Ai camorristi: "Ritornate ad essere umani"

"Ritornate ad essere umani!", dice il vescovo agli uomini di camorra. Poi, un appello alle madri "che vivono in quartieri e situazioni familiari difficili dico: siate strumento di conversione per i vostri figli, aiutate le vostre famiglie a ravvedersi, siate nuovamente grembo che genera vita e non complici di percorsi di morte!".

"A tutte le istituzioni, alla società civile, agli uomini e alle donne di buona volontà, alla mia Chiesa partenopea chiedo oggi più che mai di camminare insieme, superando l’individualismo e la diffidenza, lavorando uniti per restituire Napoli alla sua vocazione di città di pace, accoglienza, solidarietà!", ha continuato Battaglia che mercoledì 13 chiamerà a raccolta "i diversi esponenti della società civile, del terzo settore e del mondo ecclesiale con cui sto lavorando a questa iniziativa che vuole rimettere al centro, partendo dai più piccoli e dalle loro famiglie, la questione educativa, puntando sulla prevenzione e scommettendo sulle nuove generazioni!".

Tappa a Ponticelli fra i giovani

Il giorno dopo, il 14 ottobre, il vescovo sarà invece a Pnticelli, quartiere dove è avvenuta l'uccisione di Carmine D'Onofrio: "Sarò a Ponticelli, in uno dei quartieri più feriti dall’escalation camorristica, insieme ad una rappresentanza dei giovani dell’arcidiocesi per incontrare i ragazzi e i giovani del decanato, in un momento di reciproco ascolto, confronto, condivisione".

"Stanno uccidendo Napoli - ha concluso - e noi non possiamo stare a guardare dalla finestra: ognuno si senta interpellato dal grido della città, ognuno dia il proprio contributo alla vita della comunità, ognuno sia per le nuove generazioni un segno di resurrezione, camminando insieme al fiume di vita e di speranza che non ha mai smesso di attraversare Napoli e la cui pacifica esondazione potrebbe lavare il sangue versato e fecondare nuove primavere sociali!

Manfredi: "Richiamo alle coscienze che merita risposte"

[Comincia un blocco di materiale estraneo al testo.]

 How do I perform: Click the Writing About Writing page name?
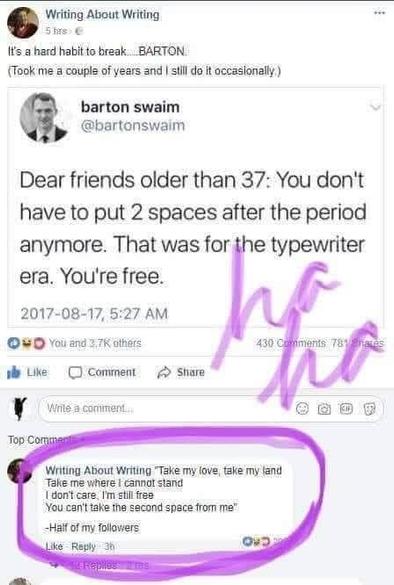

L'appello del vescovo Battaglia ha fatto registrare subito diverse reazioni, anche nel mondo della politica. Tra i tanti messaggi c'è quello del neo sindaco di Napoli, Gaetano Manfredi. Il primo cittadino così si è espresso in una nota: "L'appello lanciato all'intera città da Monsignor Mimmo Battaglia contro la criminalità organizzata, tornata ad insanguinare le nostre strade, contiene un forte richiamo alle coscienze che merita risposte concrete in primis dalle Istituzioni.

Se da una parte - grazie agli investimenti del Governo nazionale e di quello regionale - metteremo in campo misure necessarie a garantire maggiore sicurezza e legalità, dall'altra abbiamo sin da subito promosso un patto educativo che veda coinvolti tutti i soggetti impegnati sul territorio in un'opera di prevenzione sociale e formazione delle nuove generazioni. In questo percorso, l'azione della Chiesa sarà fondamentale".